## WORK REQUEST
From the line that holds "This screenshot has width=1078, height=1120." to the end of the records, reproduce every line exactly. No pictures.

═══ RECORDS SHOWN

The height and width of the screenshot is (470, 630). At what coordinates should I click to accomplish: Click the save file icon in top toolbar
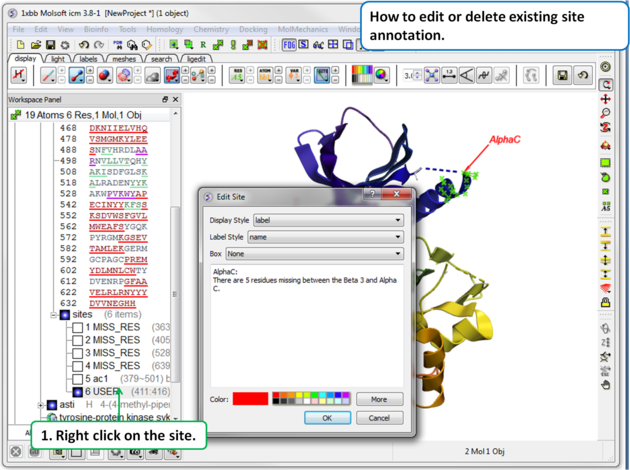[x=50, y=45]
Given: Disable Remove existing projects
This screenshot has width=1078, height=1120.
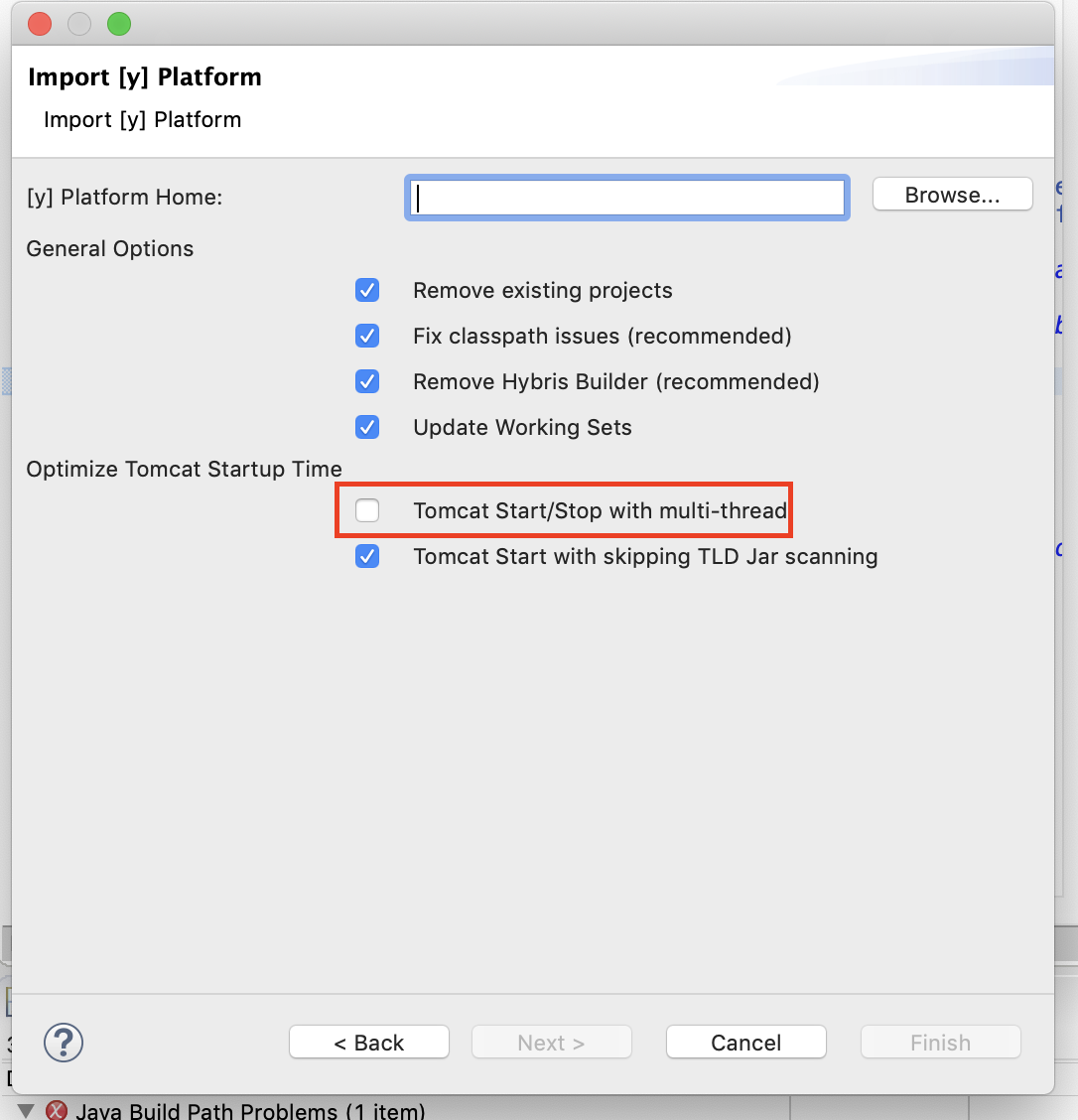Looking at the screenshot, I should tap(367, 290).
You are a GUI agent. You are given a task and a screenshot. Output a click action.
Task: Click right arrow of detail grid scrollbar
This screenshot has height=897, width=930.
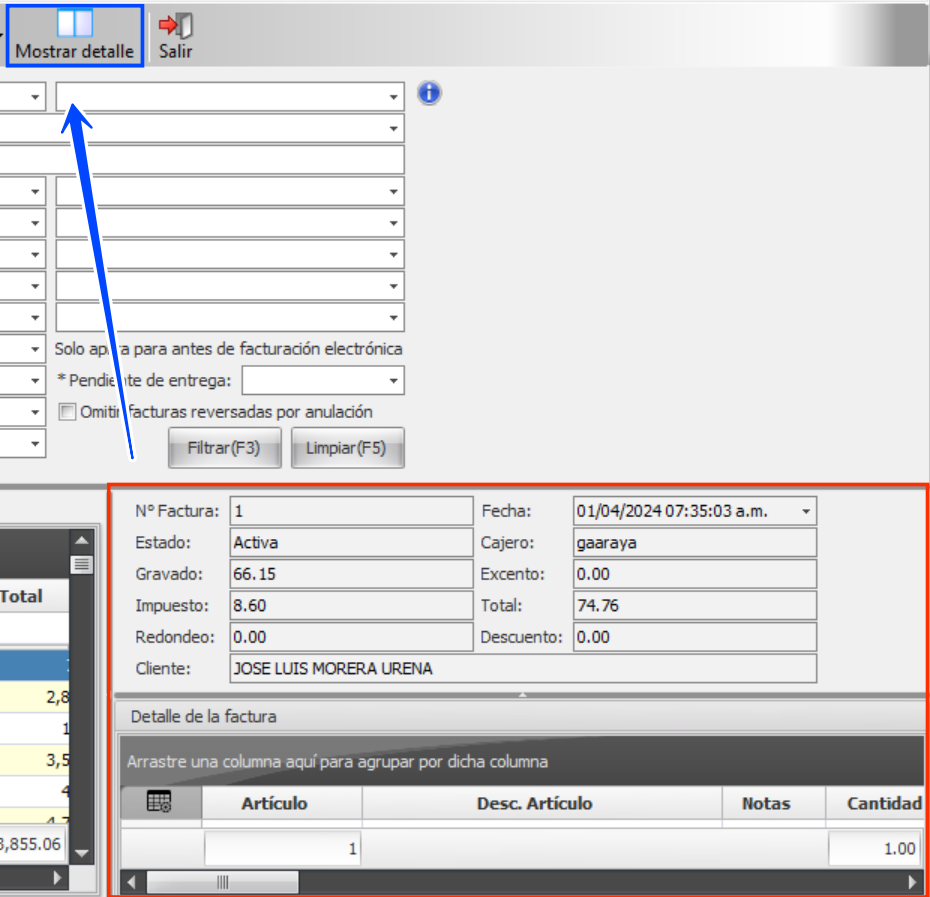pyautogui.click(x=912, y=882)
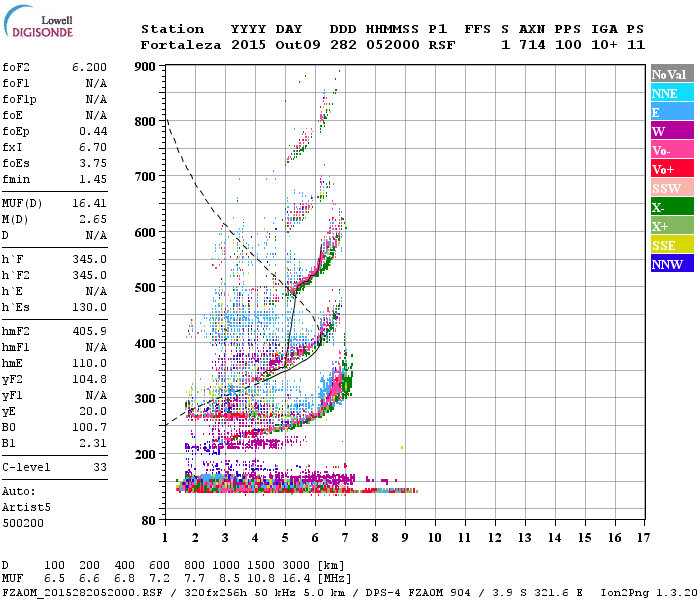This screenshot has height=600, width=700.
Task: Click the dark green X- legend entry
Action: coord(670,207)
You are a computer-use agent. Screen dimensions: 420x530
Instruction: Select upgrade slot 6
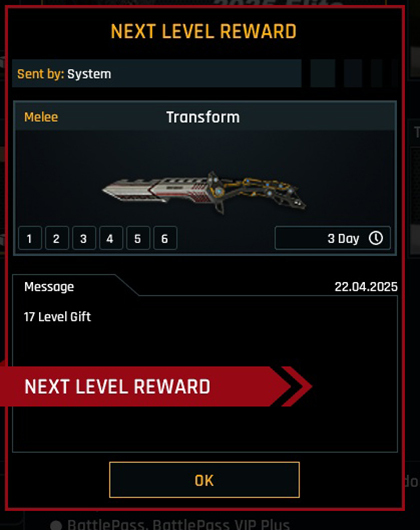pos(165,238)
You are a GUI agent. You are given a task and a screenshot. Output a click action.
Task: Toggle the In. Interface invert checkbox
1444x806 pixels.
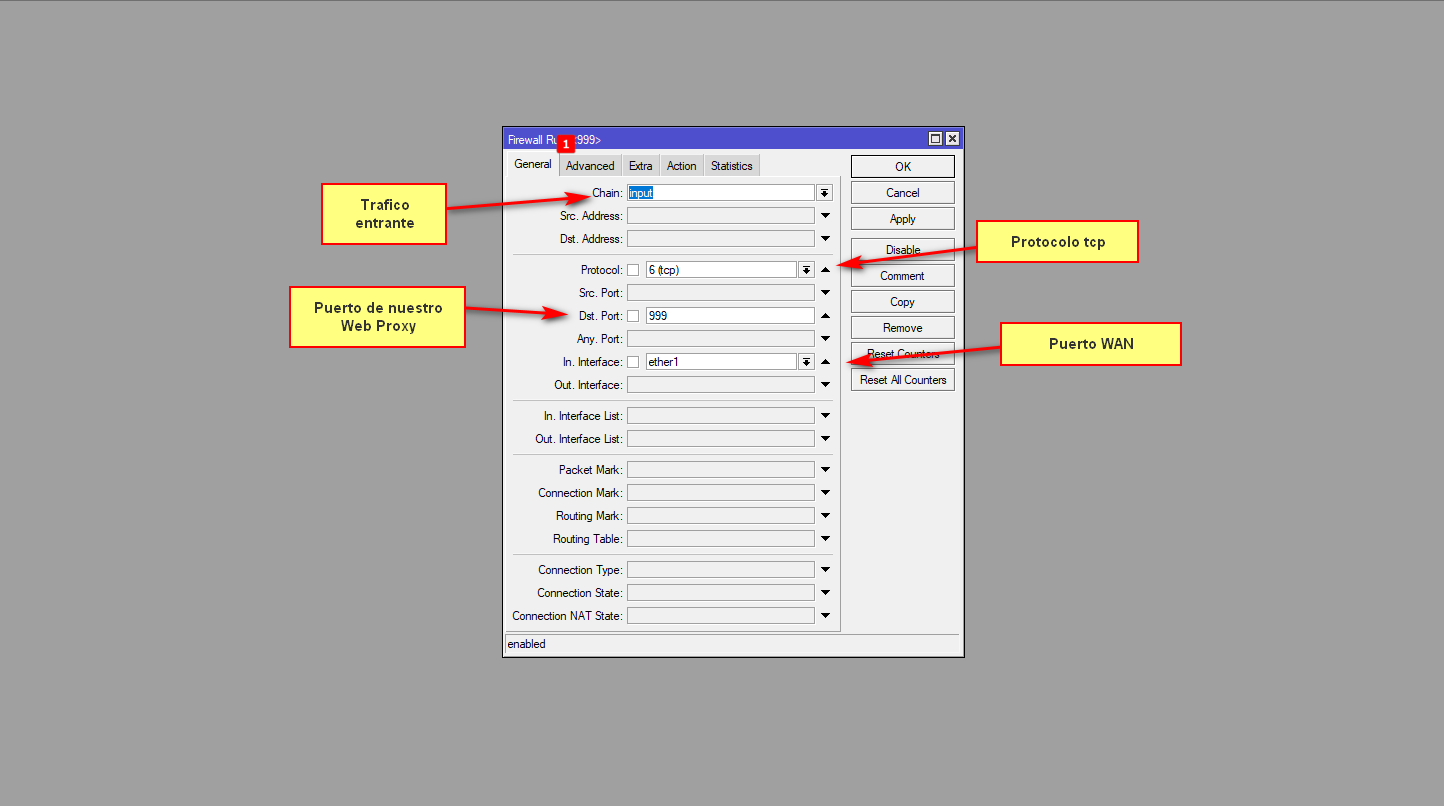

══════

## SOLUTION TO THIS TASK
This screenshot has width=1078, height=1120.
Looking at the screenshot, I should tap(367, 290).
You are a GUI agent. You are given a task and a screenshot. Output a click action.
Task: Click right arrow of detail grid scrollbar
This screenshot has height=897, width=930.
pyautogui.click(x=912, y=882)
This screenshot has height=600, width=700.
Task: Click the dark green X- legend entry
Action: coord(670,207)
You are a computer-use agent. Screen dimensions: 420x530
Instruction: Select upgrade slot 6
pos(165,238)
You are a GUI agent. You are given a task and a screenshot. Output a click action.
Task: Toggle the In. Interface invert checkbox
1444x806 pixels.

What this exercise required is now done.